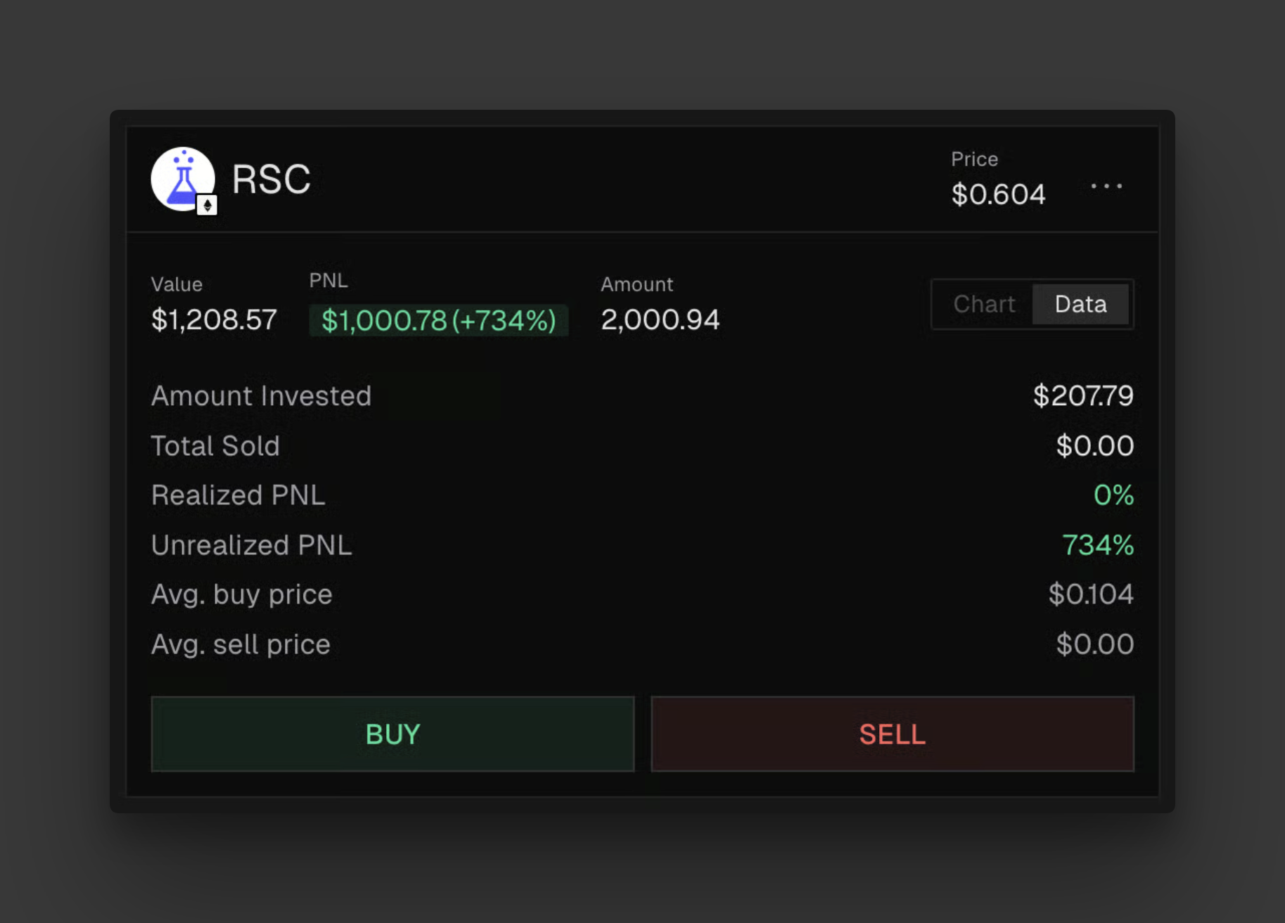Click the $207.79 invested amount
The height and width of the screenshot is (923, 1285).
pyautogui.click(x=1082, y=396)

---

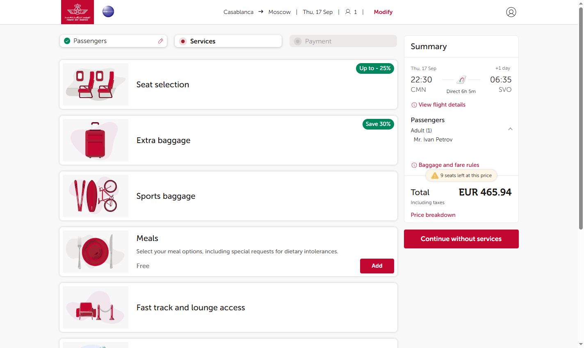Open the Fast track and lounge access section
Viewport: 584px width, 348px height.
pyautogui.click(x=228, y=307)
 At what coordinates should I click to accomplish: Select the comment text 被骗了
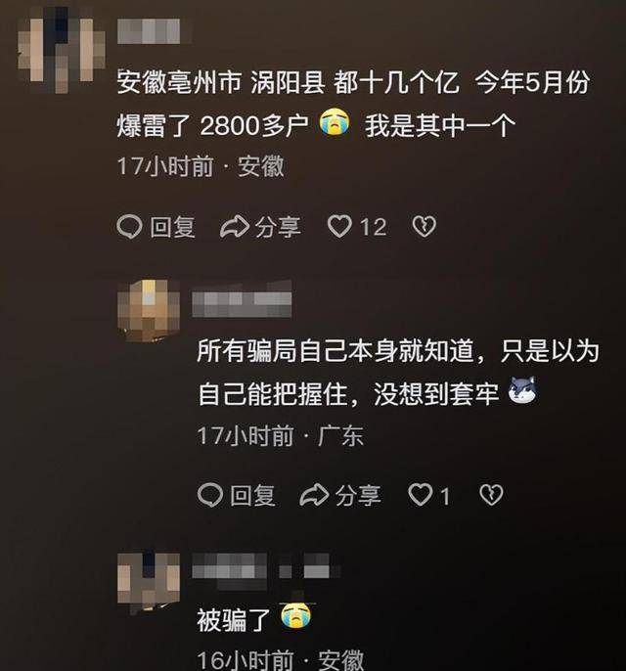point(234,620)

WORK TO BE COMPLETED: Find each line in the entries that contains the string "width", and copy those lines.

COMPLETED EXERCISE:
The height and width of the screenshot is (923, 1285).
Viewport: 584px width, 348px height.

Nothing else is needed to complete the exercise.